Este dinamismo democrático, relativamente consolidado en el tiempo, parece haberse vuelto hoy, en la época de la democracia procesal, de aplicación más problemática. En Italia lo confirma el debate —no carente de cierta aspereza— sobre la llamada laicidad. Las cuestiones concernientes al ámbito afectivo, al bios, a la interculturalidad, a la interreligiosidad, han cambiado los términos de nuestras discusiones sobre la laicidad. Sin anular el peso de la problemática clásica, que se concentraba en su mayor parte en la relación Estado-Iglesia, los temas que confluyen en el ámbito de la laicidad se han hecho más numerosos y articulados. Hasta tal punto que se siente la necesidad no sólo de repensar esta delicada categoría, sino incluso de ensayar nuevas formas de laicidad. Esto no ocurre sólo en nuestro país. Baste pensar en España o en Francia.

Cediendo a la gentil insistencia de Cesare De Michelis, he creído útil recoger en el presente volumen una serie de reflexiones que he ido elaborando desde que, nombrado patriarca de Venecia por Juan Pablo II, he tenido que afrontar estos temas.

Como el lector podrá notar desde las primeras líneas, no se trata más que de apuntes. Además, están siempre ligados a circunstancias «ocasionales», por lo que carecen de carácter orgánico. No tienen por tanto ni pretensión de novedad ni el sello de la competencia. Toca a menudo, y más que nunca en nuestros días, a los hombres de Iglesia atravesar terrenos arduos y complejos de lo humanum para mostrar la razonable relevancia de la propuesta cristiana para el hombre de hoy. Tanto más cuanto que «la combinación de religión y política será el tema de los próximos cincuenta años» (Michael Burleigh).

Me he esforzado en afrontar los diversos asuntos con las debidas distinciones, pero también con el sereno valor de quien está convencido de dos datos básicos: todos los hombres al final tienen en común una experiencia elemental, entretejida cotidianamente de afectos, trabajo y descanso, y un Padre amorosamente exigente conduce la historia de cada uno y de toda la familia humana.

Esto justifica mi relato. Atento a la confrontación y al reconocimiento.

-------

> [Objetivo 1]
Resume en dos oraciones el texto sobre la laicidad.
> [Objetivo 2]
De acuerdo con el texto sobre la laicidad, ¿en qué relación se concentraba en su mayor parte la problemática clásica?
> [Objetivo 3]
Prosigue el texto sobre la laicidad a partir de la frase «Atento a la confrontación y al reconocimiento.».
Este material proviene de una fuente distinta.

[Elementos de un conjunto de datos]
-------

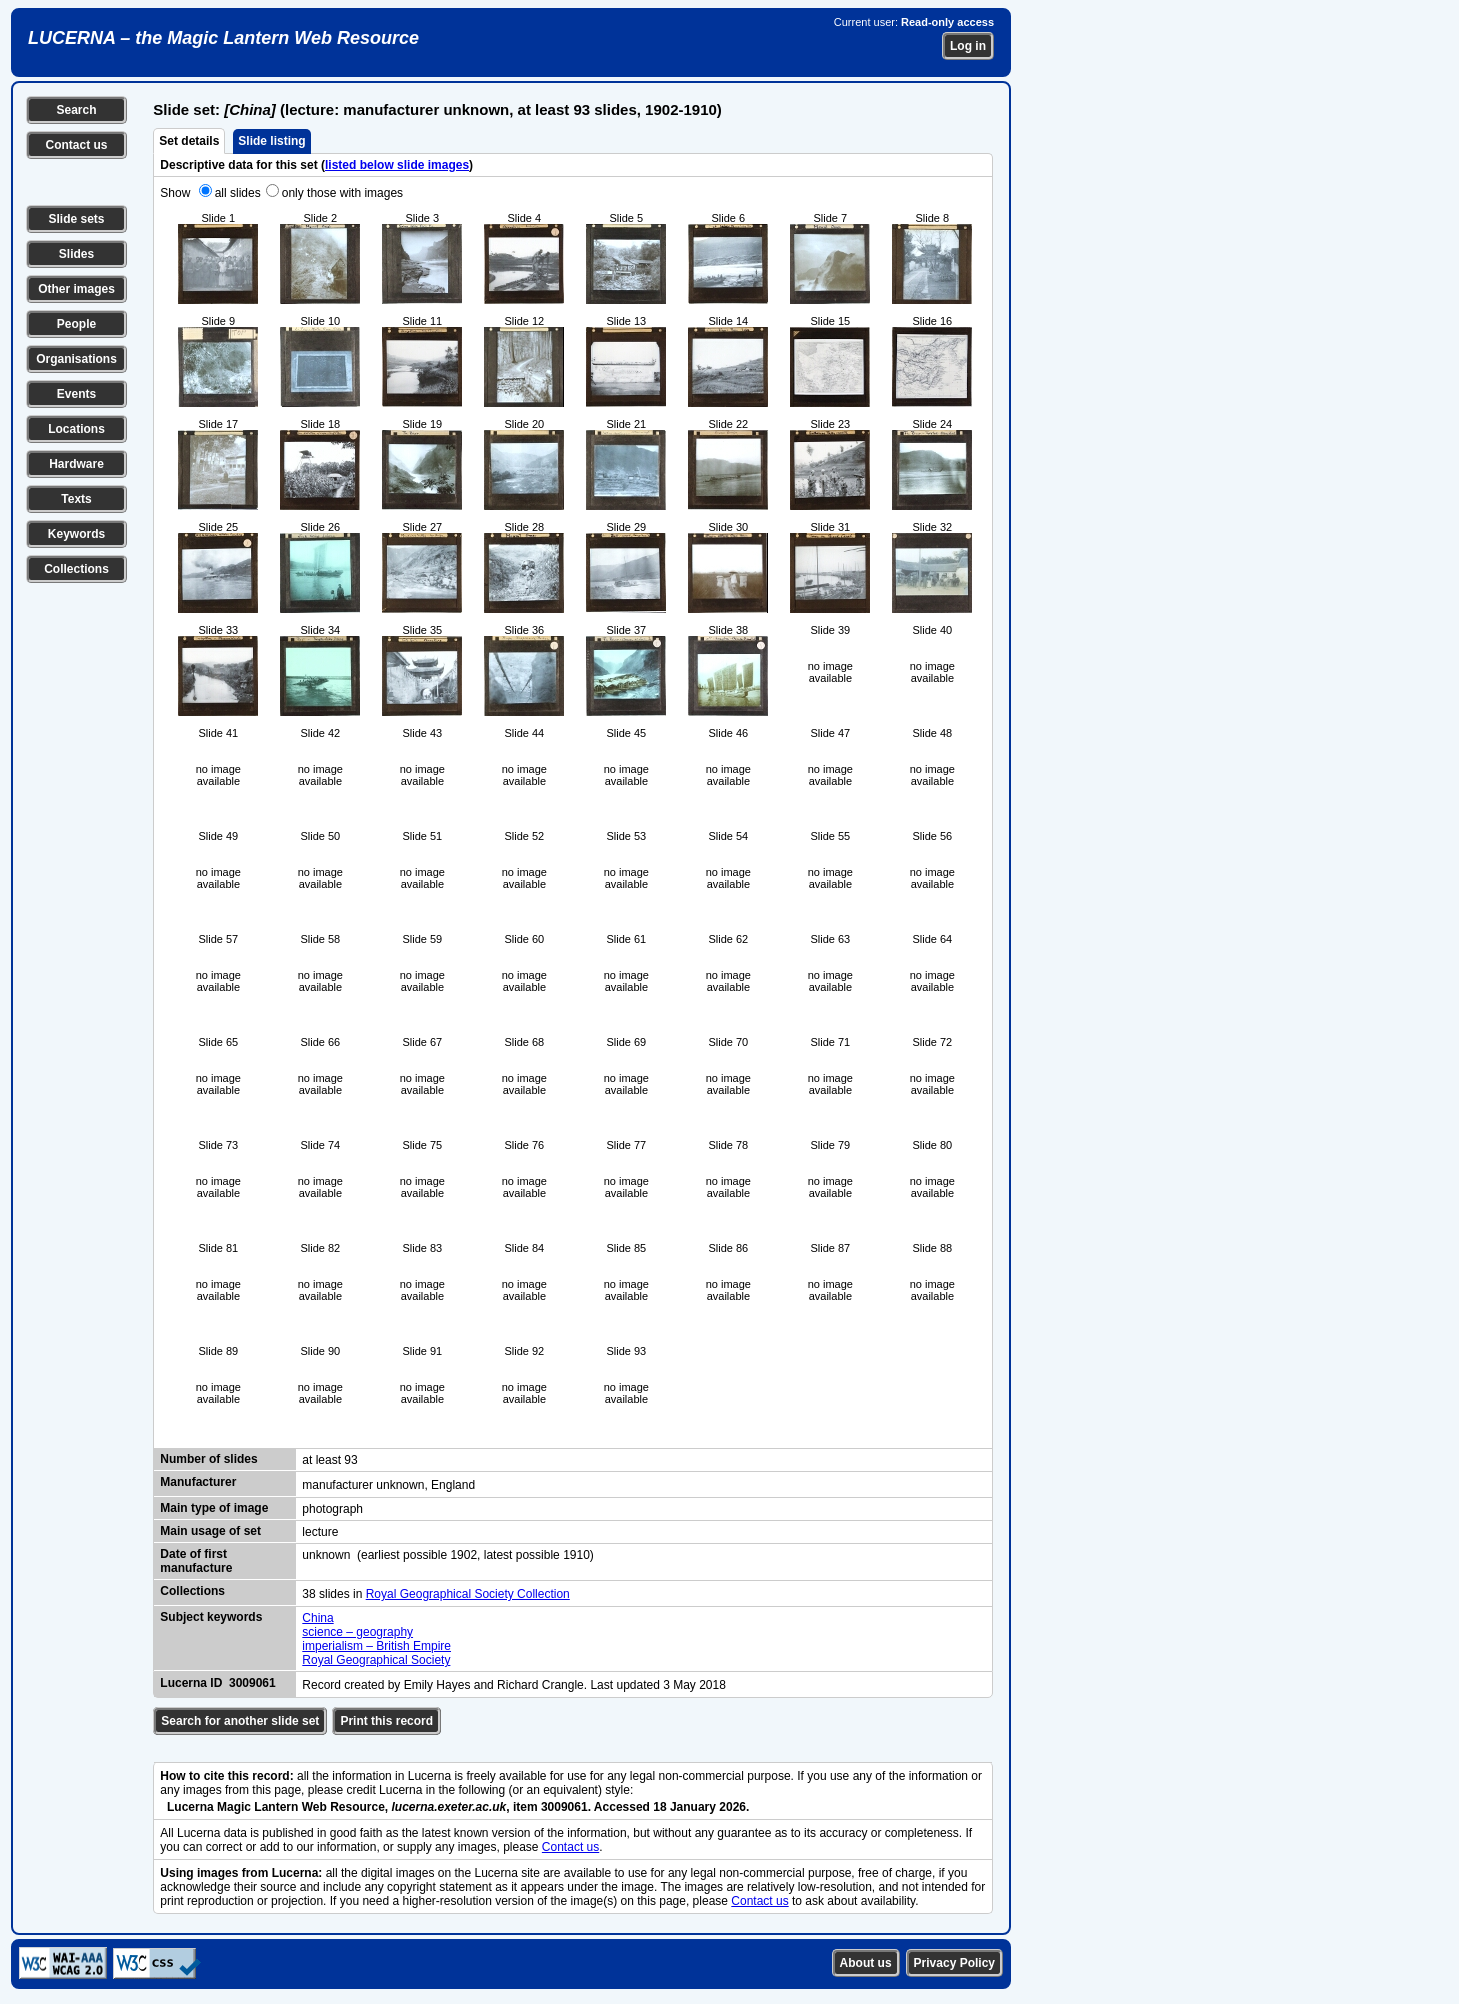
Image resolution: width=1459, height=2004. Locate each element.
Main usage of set (210, 1531)
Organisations (76, 359)
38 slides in (333, 1594)
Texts (76, 499)
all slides (238, 193)
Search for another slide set (240, 1721)
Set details (189, 141)
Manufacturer (198, 1482)
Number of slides (208, 1459)
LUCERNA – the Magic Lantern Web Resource (223, 38)
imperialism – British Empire (376, 1646)
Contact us (76, 145)
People (76, 324)
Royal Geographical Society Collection (468, 1594)
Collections (76, 569)
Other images (76, 289)
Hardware (76, 464)
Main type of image (214, 1508)
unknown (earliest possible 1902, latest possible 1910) (448, 1555)
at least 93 (329, 1460)
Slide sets (76, 219)
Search (76, 110)
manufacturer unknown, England (388, 1485)
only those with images (342, 193)
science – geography (357, 1632)
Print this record (386, 1721)
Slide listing (271, 141)
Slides (76, 254)
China (317, 1618)
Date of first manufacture (196, 1561)
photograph (332, 1509)
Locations (76, 429)
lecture (320, 1532)
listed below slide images (397, 165)
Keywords (76, 534)
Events (76, 394)
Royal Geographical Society (376, 1660)
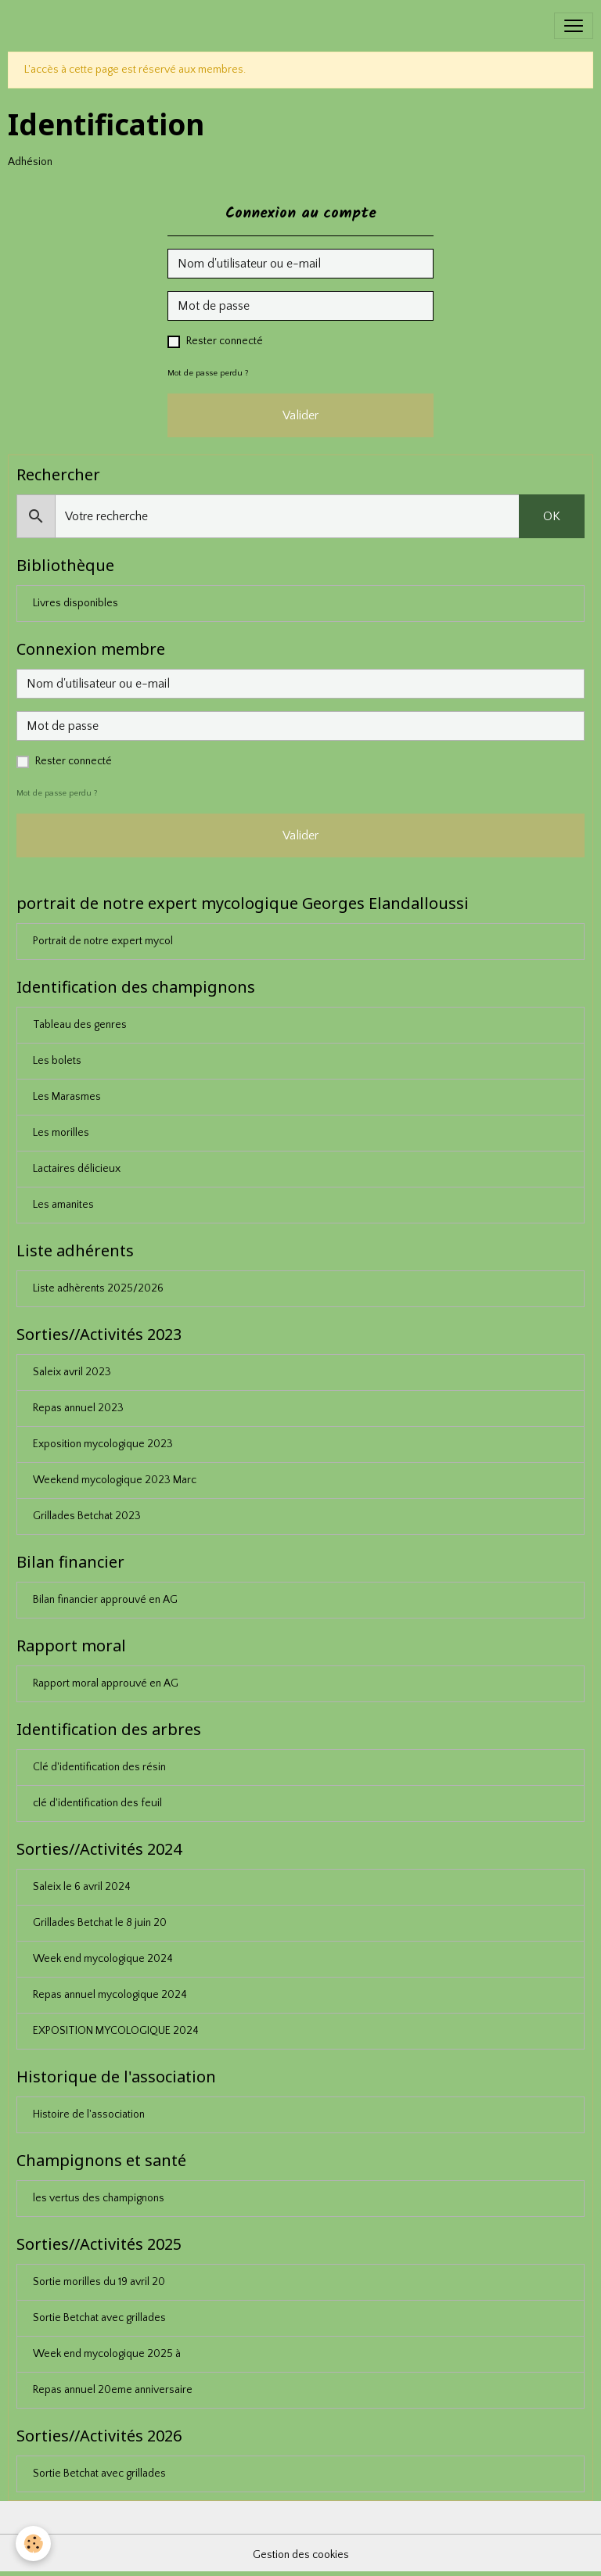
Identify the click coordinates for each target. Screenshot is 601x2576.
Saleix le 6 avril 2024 (82, 1887)
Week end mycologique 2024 (103, 1959)
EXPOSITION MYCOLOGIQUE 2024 (116, 2031)
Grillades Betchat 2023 (87, 1516)
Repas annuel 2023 (78, 1408)
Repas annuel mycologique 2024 (110, 1995)
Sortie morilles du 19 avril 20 (99, 2282)
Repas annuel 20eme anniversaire (113, 2390)
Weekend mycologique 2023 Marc (114, 1480)
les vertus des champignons (98, 2198)
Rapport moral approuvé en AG (105, 1683)
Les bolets (57, 1060)
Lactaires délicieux (77, 1168)
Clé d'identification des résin (99, 1767)
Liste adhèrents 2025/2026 (98, 1288)
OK (551, 516)
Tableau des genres (80, 1025)
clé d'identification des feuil (97, 1803)
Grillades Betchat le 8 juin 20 (100, 1923)
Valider (300, 415)
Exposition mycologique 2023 (103, 1444)
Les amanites (63, 1204)
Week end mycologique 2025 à (107, 2354)
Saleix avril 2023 (72, 1372)
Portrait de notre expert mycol (103, 941)
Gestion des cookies (301, 2555)
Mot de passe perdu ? (208, 373)
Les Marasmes (67, 1096)
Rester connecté (224, 341)
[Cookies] (33, 2543)
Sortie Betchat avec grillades (99, 2318)
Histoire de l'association (89, 2114)
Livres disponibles (75, 603)
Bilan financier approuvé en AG (105, 1599)
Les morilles (61, 1132)
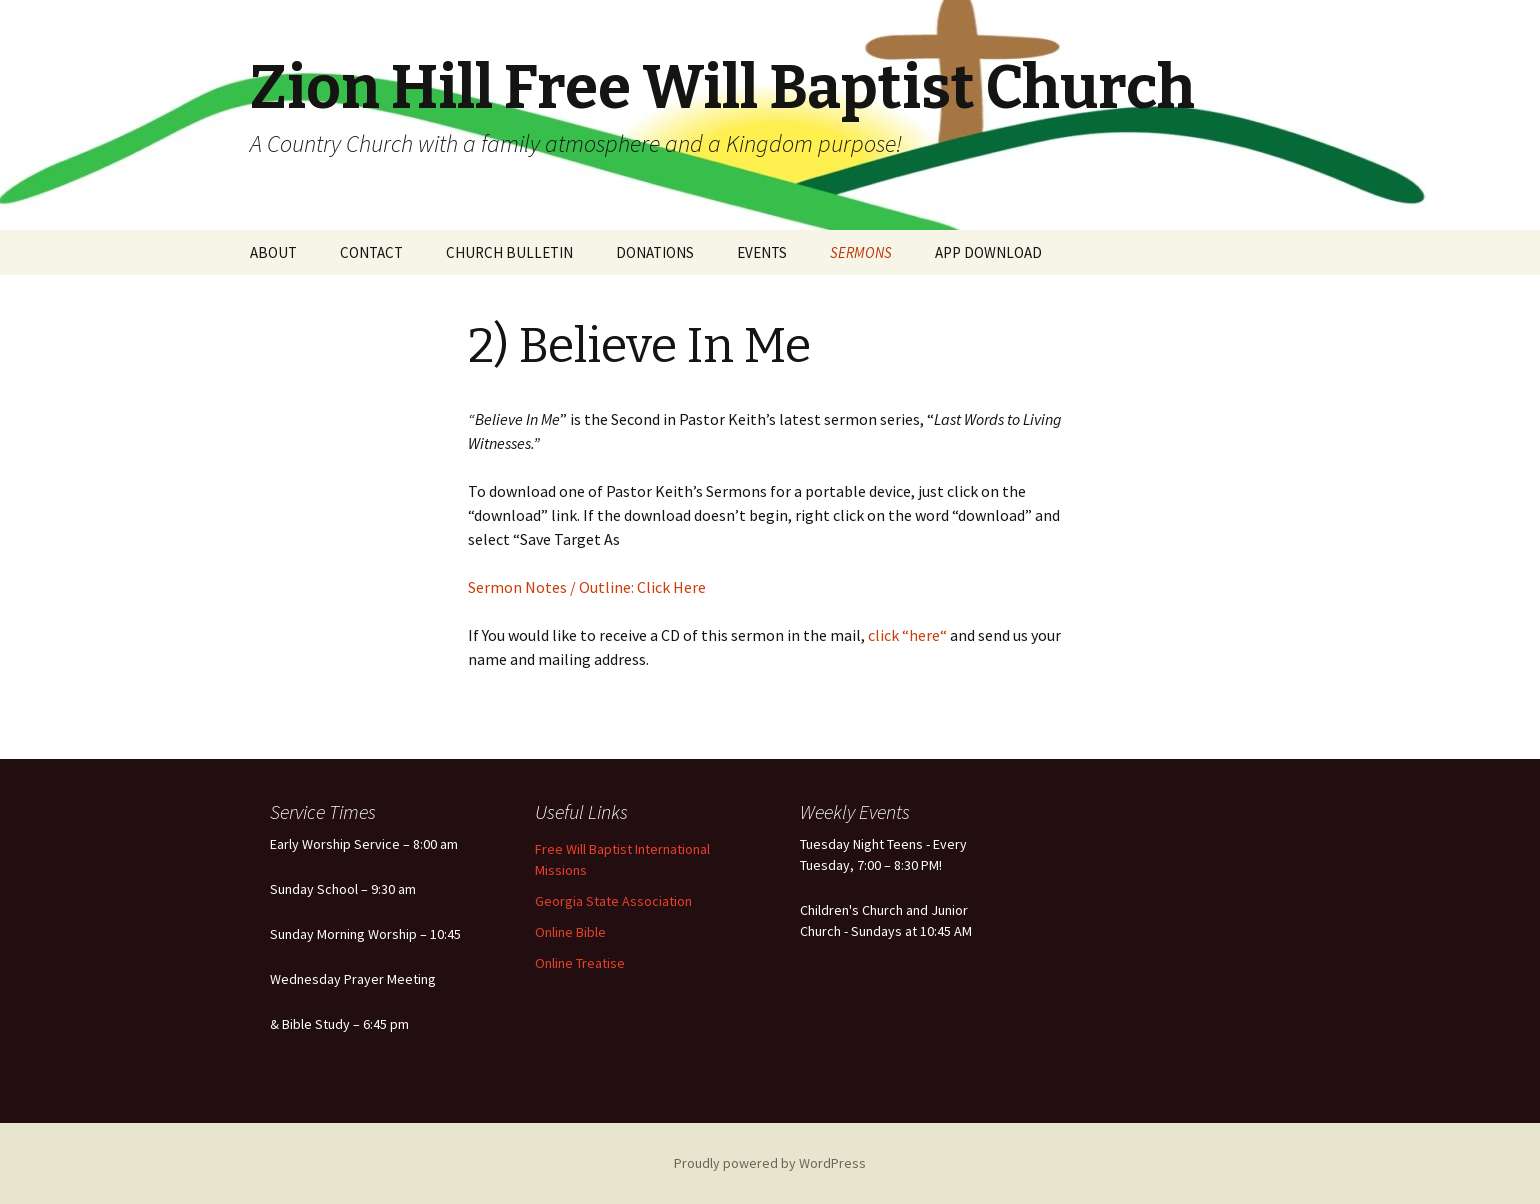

-------

> [Respuesta final 1]
El debate sobre la laicidad se ha vuelto más problemático, porque cuestiones como el ámbito afectivo, el bios, la interculturalidad y la interreligiosidad han hecho sus temas más numerosos que la clásica relación Estado-Iglesia, y esto ocurre en Italia y también en España o Francia. El volumen recoge apuntes ocasionales, sin pretensión de novedad, elaborados desde el nombramiento como patriarca de Venecia para mostrar la razonable relevancia de la propuesta cristiana para el hombre de hoy.

> [Respuesta final 2]
En la relación Estado-Iglesia.

> [Respuesta final 3]
Son sólo apuntes para una propuesta. ¿Cómo podría ser de otro modo para un cristiano, discípulo de Aquel que, siendo Verdad viva y personal, se ha propuesto a la libertad finita del hombre hasta el punto de ofrecer Su vida inocente por nosotros?

Venecia, octubre 2006
Angelo Scola

1. UNA NUEVA LAICIDAD

Repensar los términos de la cuestión

Desde hace algún tiempo asistimos en nuestro país a intenso debate sobre la llamada «laicidad».

Sin pretender entrar en valoraciones acerca de las diversas posturas que —de manera más o menos constructiva— no dejan de confrontarse, no puede evitarse un sentimiento de amarga insatisfacción. Quizá han faltado en los últimos años intérpretes de la materia, laicos y católicos, con autoridad suficiente para ser reconocidos por todos los interlocutores. En cualquier caso, es necesario un replanteamiento y, sobre todo, una práctica radicalmente nueva de la laicidad, en relación tanto a la sociedad civil como al Estado. Lo exige, sobre todo en los países europeos, la rápida transición que estamos viviendo en este cambio de época, de la modernidad a la llamada posmodernidad, que tiene en la globalización, en la civilización de la Red, en los imponentes descubrimientos biotecnológicos y en el proceso, a menudo trágico, del «mestizaje de civilizaciones» sus expresiones más llamativas.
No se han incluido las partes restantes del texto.